The actors of this show are possibly the best thing about this production. “Topsy Turvy” showcases the variety and talent of the ensemble, but special mention is due to the those portraying Frollo, Esmerelda, and Quasimodo. Each brought heart to their performances. Scott Deck, who portrays villainous Frollo, brings a reservedly menacing presence to the stage and his vocals in “Hellfire” gave me chills. Esmerelda, as played by Ms. Mira Agustin, is the apple of many men’s eyes, but her compassionate relationship with Quasimodo is what brings warmth to the story. Ms. Agustin’s chemistry with her scene partner Jarrod Monk, who plays the titular character, shines on stage and her festive song “Rhythm of the Tambourine” tempts the audience to join the Festival of Fools. Lastly, what more can be said for Mr. Jarrod Monk other than this is an actor to watch. His performance as Quasimodo elicits constant empathy and love from the audience and his solo numbers are some of the best of the entire show. What these actors bring to their performance is what sets this show apart. However, this show does have its drawbacks.

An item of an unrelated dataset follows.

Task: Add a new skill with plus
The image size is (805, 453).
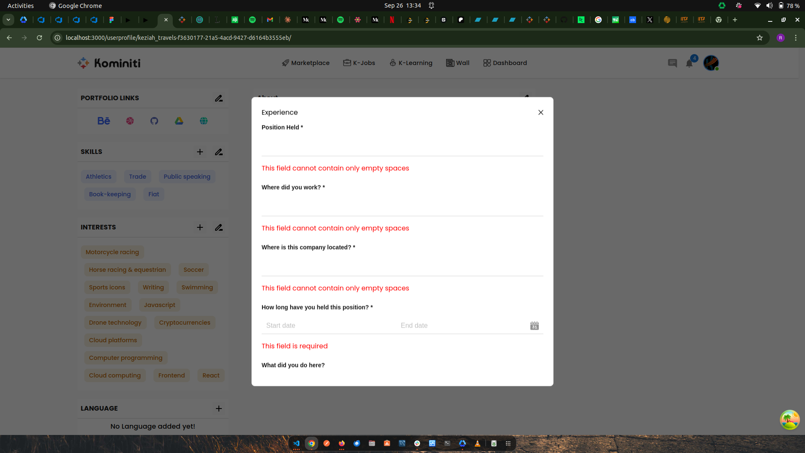Action: pyautogui.click(x=200, y=152)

First and foremost, actor safety was a very big concern of mine while watching the performance. I’m sure these were not intentional errors, but it’s important to note that stair cases are moved with actors on them despite have railing on only one side, Quasimodo walks a wooden railing that noticeably buckles under his weight and wobbled violently the night I attended. It got to the point where I felt the need to verify that nooses used in the show had enough emergency slack, should an actor misstep and potentially hang themselves (a safe amount of extra rope is saved with what I believe, and hope, is a quick release). I have never been so forward in a review, but absolutely no stunt is worth compromising an actor’s safety, and furthermore it’s distracting to the audience. With every instance that occurred, I was immediately taken out of the world of the show and concerned for actor safety. I respectfully implore Music Theatre of Denton review their safety guidelines less they risk an injury happening onstage.

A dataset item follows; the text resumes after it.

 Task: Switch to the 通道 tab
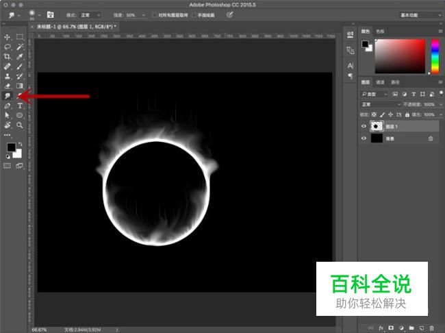pyautogui.click(x=380, y=82)
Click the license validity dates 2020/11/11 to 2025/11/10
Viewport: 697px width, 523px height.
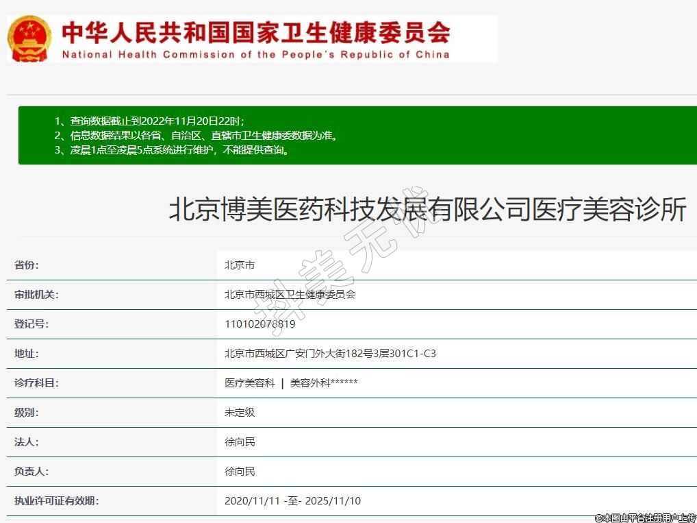coord(292,501)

And while on the topic of distractions, the show has many. Quasimodo’s rope, used to ring his church bells, descends from stage left well enough. But said rope is then painstakingly pulled back up by a techie who is visible to entire audience, which is where the audience was looking every time it happened. Scenes continue while this happens, oblivious to the rope moving back and forth in front of actor faces, which overall seems very disjointed. My ideology is this; if it happens on stage, it happens to the characters and therefore, cannot be ignored by them, otherwise it screams ‘THIS IS A PERFORMANCE’, thus breaking the illusion that is theatre. There are many more rookie mistakes; swords are treated like toys and not endowed with fear of pain and death, cups are discernably empty, and a prop baby is obviously very light, and not weighted or handled like a baby at all. Furthermore, there are several inconsistencies throughout the show, such as Captain Phoebus being injured on his left side, but interchangeably clutching his right or left sides throughout the following scenes. And significant moments, such as Quasimodo swinging in to save the day, are played up stage with full backs to the audience. For them being such important moments, I wanted to see faces, reactions, and the actual action happening on stage, rather than the back of heads. Granted, none of this is “unfixable”, but again with such a good cast on stage, anything that pulls the audience’s attention away from them is a shame.

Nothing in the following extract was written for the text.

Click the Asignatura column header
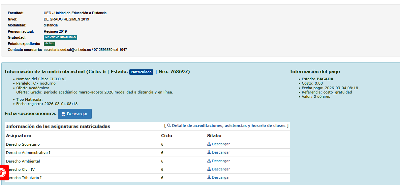Screen dimensions: 400x185 pyautogui.click(x=18, y=135)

For the sake of the actors and good design elements I’m giving this show a good standing. Some things are forgivable, and some things are not. But for the common theatre goer, most of these issues should be inconsequential, and it is this acting troupe that make the show worth seeing. The level of commitment and hard work happening on stage is always apparent, and these gems are worth protecting and not having the audience’s attention stolen from them. Those looking for a good family friendly show will surely enjoy Music Theatre of Denton’s production of The Hunchback of Notre Dame, so be sure to catch it before it closes October 28th.